┌──
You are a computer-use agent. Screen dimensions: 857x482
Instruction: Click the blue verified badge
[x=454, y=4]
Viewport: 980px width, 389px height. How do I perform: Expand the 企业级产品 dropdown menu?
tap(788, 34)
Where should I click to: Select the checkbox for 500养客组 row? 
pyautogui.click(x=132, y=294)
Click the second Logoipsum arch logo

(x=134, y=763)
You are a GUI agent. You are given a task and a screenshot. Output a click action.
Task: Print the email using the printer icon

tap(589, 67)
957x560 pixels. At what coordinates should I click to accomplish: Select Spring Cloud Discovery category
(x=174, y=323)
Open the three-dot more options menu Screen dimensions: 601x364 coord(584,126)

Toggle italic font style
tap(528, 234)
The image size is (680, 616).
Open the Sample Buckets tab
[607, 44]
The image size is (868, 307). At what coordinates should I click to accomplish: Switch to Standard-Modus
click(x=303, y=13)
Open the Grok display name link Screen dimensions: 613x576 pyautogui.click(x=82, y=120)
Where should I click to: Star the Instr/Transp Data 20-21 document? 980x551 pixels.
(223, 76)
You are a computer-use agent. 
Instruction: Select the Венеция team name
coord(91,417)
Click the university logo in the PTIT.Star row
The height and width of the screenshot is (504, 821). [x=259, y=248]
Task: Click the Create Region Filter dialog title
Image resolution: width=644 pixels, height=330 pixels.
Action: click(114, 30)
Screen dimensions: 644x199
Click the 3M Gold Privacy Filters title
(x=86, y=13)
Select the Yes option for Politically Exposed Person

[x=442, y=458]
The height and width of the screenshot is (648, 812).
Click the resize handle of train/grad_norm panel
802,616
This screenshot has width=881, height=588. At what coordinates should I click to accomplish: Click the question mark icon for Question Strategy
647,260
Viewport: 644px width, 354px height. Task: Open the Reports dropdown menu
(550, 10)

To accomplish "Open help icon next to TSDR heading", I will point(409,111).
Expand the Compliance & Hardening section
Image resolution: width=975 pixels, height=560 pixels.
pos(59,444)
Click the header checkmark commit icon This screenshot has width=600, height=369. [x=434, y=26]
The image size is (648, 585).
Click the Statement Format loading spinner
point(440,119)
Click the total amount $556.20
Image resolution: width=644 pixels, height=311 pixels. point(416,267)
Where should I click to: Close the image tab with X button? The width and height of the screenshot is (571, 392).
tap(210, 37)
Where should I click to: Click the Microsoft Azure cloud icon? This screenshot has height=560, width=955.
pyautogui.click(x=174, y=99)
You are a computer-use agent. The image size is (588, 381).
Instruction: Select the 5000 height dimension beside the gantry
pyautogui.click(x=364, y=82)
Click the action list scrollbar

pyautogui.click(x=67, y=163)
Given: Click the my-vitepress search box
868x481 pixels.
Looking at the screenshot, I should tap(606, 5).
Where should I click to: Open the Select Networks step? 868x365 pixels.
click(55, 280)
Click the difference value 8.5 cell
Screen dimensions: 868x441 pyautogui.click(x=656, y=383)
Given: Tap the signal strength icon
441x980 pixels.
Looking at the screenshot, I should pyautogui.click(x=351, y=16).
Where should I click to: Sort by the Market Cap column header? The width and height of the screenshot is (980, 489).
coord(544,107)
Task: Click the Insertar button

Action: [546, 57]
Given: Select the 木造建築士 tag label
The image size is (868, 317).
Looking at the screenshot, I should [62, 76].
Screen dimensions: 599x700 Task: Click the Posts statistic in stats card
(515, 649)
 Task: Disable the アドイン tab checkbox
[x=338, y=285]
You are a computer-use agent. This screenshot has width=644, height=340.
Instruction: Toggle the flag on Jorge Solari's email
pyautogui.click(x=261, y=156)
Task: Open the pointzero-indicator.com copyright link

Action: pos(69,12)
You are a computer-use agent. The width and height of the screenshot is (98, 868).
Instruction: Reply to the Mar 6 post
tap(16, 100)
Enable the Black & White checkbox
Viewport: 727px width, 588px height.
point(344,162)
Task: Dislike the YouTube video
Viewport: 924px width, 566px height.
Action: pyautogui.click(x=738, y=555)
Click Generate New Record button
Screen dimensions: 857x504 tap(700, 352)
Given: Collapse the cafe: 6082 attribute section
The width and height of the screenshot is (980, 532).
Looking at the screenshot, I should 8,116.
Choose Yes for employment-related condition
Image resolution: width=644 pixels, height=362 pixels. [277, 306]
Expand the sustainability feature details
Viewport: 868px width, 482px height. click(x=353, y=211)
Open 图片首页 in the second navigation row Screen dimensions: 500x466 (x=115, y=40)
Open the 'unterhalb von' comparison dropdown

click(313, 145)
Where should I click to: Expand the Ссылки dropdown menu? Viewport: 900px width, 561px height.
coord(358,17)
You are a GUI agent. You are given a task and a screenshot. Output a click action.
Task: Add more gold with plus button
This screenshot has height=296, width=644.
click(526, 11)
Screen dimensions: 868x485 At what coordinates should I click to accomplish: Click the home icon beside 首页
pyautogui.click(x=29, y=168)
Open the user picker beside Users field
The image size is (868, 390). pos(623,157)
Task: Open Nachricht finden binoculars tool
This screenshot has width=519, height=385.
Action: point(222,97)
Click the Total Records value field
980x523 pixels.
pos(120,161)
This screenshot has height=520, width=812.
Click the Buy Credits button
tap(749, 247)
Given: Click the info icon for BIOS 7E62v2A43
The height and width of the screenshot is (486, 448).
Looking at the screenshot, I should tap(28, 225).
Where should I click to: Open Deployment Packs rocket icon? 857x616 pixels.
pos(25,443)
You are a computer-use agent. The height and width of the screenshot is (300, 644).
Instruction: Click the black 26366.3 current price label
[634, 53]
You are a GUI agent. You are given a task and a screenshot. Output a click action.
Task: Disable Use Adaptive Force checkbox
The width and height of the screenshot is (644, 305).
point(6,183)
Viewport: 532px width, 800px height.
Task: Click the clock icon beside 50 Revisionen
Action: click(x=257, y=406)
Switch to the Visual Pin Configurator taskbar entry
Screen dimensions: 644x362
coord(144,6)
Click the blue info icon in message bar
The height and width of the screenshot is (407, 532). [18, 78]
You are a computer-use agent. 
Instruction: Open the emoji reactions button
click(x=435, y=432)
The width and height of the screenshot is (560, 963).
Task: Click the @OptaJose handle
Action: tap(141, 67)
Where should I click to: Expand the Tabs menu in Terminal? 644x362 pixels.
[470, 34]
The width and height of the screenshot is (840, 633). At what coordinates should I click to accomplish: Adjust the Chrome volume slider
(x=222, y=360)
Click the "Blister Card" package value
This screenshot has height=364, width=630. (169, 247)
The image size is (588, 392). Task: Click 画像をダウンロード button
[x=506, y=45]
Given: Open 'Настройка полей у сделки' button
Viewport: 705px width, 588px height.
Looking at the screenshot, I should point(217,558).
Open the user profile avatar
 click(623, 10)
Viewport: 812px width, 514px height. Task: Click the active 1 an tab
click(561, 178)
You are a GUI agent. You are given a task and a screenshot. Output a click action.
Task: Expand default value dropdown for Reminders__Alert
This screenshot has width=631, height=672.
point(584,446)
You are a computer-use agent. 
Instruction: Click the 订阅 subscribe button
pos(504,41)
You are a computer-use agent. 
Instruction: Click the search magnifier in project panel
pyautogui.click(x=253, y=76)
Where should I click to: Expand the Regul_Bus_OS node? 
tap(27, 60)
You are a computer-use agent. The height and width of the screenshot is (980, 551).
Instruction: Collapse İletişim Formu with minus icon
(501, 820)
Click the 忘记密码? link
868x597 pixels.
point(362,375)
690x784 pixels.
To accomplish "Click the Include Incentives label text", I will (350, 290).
└──
Work to be completed: Could you reproduce every record exactly as it appears?

The completed task:
You are a computer-use agent. Screen dimensions: 857x482
Instruction: Click the blue verified badge
[x=454, y=4]
Viewport: 980px width, 389px height. How do I perform: Expand the 企业级产品 dropdown menu?
tap(788, 34)
Where should I click to: Select the checkbox for 500养客组 row? 
pyautogui.click(x=132, y=294)
Click the second Logoipsum arch logo

(x=134, y=763)
You are a GUI agent. You are given a task and a screenshot. Output a click action.
Task: Print the email using the printer icon

tap(589, 67)
957x560 pixels. At what coordinates should I click to accomplish: Select Spring Cloud Discovery category
(x=174, y=323)
Open the three-dot more options menu Screen dimensions: 601x364 coord(584,126)

Toggle italic font style
tap(528, 234)
The image size is (680, 616).
Open the Sample Buckets tab
[607, 44]
The image size is (868, 307). At what coordinates should I click to accomplish: Switch to Standard-Modus
click(x=303, y=13)
Open the Grok display name link Screen dimensions: 613x576 pyautogui.click(x=82, y=120)
Where should I click to: Star the Instr/Transp Data 20-21 document? 980x551 pixels.
(223, 76)
You are a computer-use agent. 
Instruction: Select the Венеция team name
coord(91,417)
Click the university logo in the PTIT.Star row
The height and width of the screenshot is (504, 821). [x=259, y=248]
Task: Click the Create Region Filter dialog title
Image resolution: width=644 pixels, height=330 pixels.
Action: click(114, 30)
Screen dimensions: 644x199
Click the 3M Gold Privacy Filters title
(x=86, y=13)
Select the Yes option for Politically Exposed Person

[x=442, y=458]
The height and width of the screenshot is (648, 812).
Click the resize handle of train/grad_norm panel
802,616
This screenshot has width=881, height=588. At what coordinates should I click to accomplish: Click the question mark icon for Question Strategy
647,260
Viewport: 644px width, 354px height. Task: Open the Reports dropdown menu
(550, 10)

To accomplish "Open help icon next to TSDR heading", I will point(409,111).
Expand the Compliance & Hardening section
Image resolution: width=975 pixels, height=560 pixels.
pos(59,444)
Click the header checkmark commit icon This screenshot has width=600, height=369. [x=434, y=26]
The image size is (648, 585).
Click the Statement Format loading spinner
point(440,119)
Click the total amount $556.20
Image resolution: width=644 pixels, height=311 pixels. point(416,267)
Where should I click to: Close the image tab with X button? The width and height of the screenshot is (571, 392).
tap(210, 37)
Where should I click to: Click the Microsoft Azure cloud icon? This screenshot has height=560, width=955.
pyautogui.click(x=174, y=99)
You are a computer-use agent. The image size is (588, 381).
Instruction: Select the 5000 height dimension beside the gantry
pyautogui.click(x=364, y=82)
Click the action list scrollbar

pyautogui.click(x=67, y=163)
Given: Click the my-vitepress search box
868x481 pixels.
Looking at the screenshot, I should tap(606, 5).
Where should I click to: Open the Select Networks step? 868x365 pixels.
click(55, 280)
Click the difference value 8.5 cell
Screen dimensions: 868x441 pyautogui.click(x=656, y=383)
Given: Tap the signal strength icon
441x980 pixels.
Looking at the screenshot, I should pyautogui.click(x=351, y=16).
Where should I click to: Sort by the Market Cap column header? The width and height of the screenshot is (980, 489).
coord(544,107)
Task: Click the Insertar button

Action: [546, 57]
Given: Select the 木造建築士 tag label
The image size is (868, 317).
Looking at the screenshot, I should [62, 76].
Screen dimensions: 599x700 Task: Click the Posts statistic in stats card
(515, 649)
 Task: Disable the アドイン tab checkbox
[x=338, y=285]
You are a computer-use agent. This screenshot has width=644, height=340.
Instruction: Toggle the flag on Jorge Solari's email
pyautogui.click(x=261, y=156)
Task: Open the pointzero-indicator.com copyright link

Action: pos(69,12)
You are a computer-use agent. The width and height of the screenshot is (98, 868).
Instruction: Reply to the Mar 6 post
tap(16, 100)
Enable the Black & White checkbox
Viewport: 727px width, 588px height.
point(344,162)
Task: Dislike the YouTube video
Viewport: 924px width, 566px height.
Action: pyautogui.click(x=738, y=555)
Click Generate New Record button
Screen dimensions: 857x504 tap(700, 352)
Given: Collapse the cafe: 6082 attribute section
The width and height of the screenshot is (980, 532).
Looking at the screenshot, I should 8,116.
Choose Yes for employment-related condition
Image resolution: width=644 pixels, height=362 pixels. [277, 306]
Expand the sustainability feature details
Viewport: 868px width, 482px height. click(x=353, y=211)
Open 图片首页 in the second navigation row Screen dimensions: 500x466 (x=115, y=40)
Open the 'unterhalb von' comparison dropdown

click(313, 145)
Where should I click to: Expand the Ссылки dropdown menu? Viewport: 900px width, 561px height.
coord(358,17)
You are a GUI agent. You are given a task and a screenshot. Output a click action.
Task: Add more gold with plus button
This screenshot has height=296, width=644.
click(526, 11)
Screen dimensions: 868x485 At what coordinates should I click to accomplish: Click the home icon beside 首页
pyautogui.click(x=29, y=168)
Open the user picker beside Users field
The image size is (868, 390). pos(623,157)
Task: Open Nachricht finden binoculars tool
This screenshot has width=519, height=385.
Action: point(222,97)
Click the Total Records value field
980x523 pixels.
pos(120,161)
This screenshot has height=520, width=812.
Click the Buy Credits button
tap(749, 247)
Given: Click the info icon for BIOS 7E62v2A43
The height and width of the screenshot is (486, 448).
Looking at the screenshot, I should tap(28, 225).
Where should I click to: Open Deployment Packs rocket icon? 857x616 pixels.
pos(25,443)
You are a computer-use agent. The height and width of the screenshot is (300, 644).
Instruction: Click the black 26366.3 current price label
[634, 53]
You are a GUI agent. You are given a task and a screenshot. Output a click action.
Task: Disable Use Adaptive Force checkbox
The width and height of the screenshot is (644, 305).
point(6,183)
Viewport: 532px width, 800px height.
Task: Click the clock icon beside 50 Revisionen
Action: click(x=257, y=406)
Switch to the Visual Pin Configurator taskbar entry
Screen dimensions: 644x362
coord(144,6)
Click the blue info icon in message bar
The height and width of the screenshot is (407, 532). [18, 78]
You are a computer-use agent. 
Instruction: Open the emoji reactions button
click(x=435, y=432)
The width and height of the screenshot is (560, 963).
Task: Click the @OptaJose handle
Action: tap(141, 67)
Where should I click to: Expand the Tabs menu in Terminal? 644x362 pixels.
[470, 34]
The width and height of the screenshot is (840, 633). At what coordinates should I click to accomplish: Adjust the Chrome volume slider
(x=222, y=360)
Click the "Blister Card" package value
This screenshot has height=364, width=630. (169, 247)
The image size is (588, 392). Task: Click 画像をダウンロード button
[x=506, y=45]
Given: Open 'Настройка полей у сделки' button
Viewport: 705px width, 588px height.
Looking at the screenshot, I should point(217,558).
Open the user profile avatar
 click(623, 10)
Viewport: 812px width, 514px height. Task: Click the active 1 an tab
click(561, 178)
You are a GUI agent. You are given a task and a screenshot. Output a click action.
Task: Expand default value dropdown for Reminders__Alert
This screenshot has width=631, height=672.
point(584,446)
You are a computer-use agent. 
Instruction: Click the 订阅 subscribe button
pos(504,41)
You are a computer-use agent. 
Instruction: Click the search magnifier in project panel
pyautogui.click(x=253, y=76)
Where should I click to: Expand the Regul_Bus_OS node? 
tap(27, 60)
You are a computer-use agent. The height and width of the screenshot is (980, 551).
Instruction: Collapse İletişim Formu with minus icon
(501, 820)
Click the 忘记密码? link
868x597 pixels.
point(362,375)
690x784 pixels.
To accomplish "Click the Include Incentives label text", I will (350, 290).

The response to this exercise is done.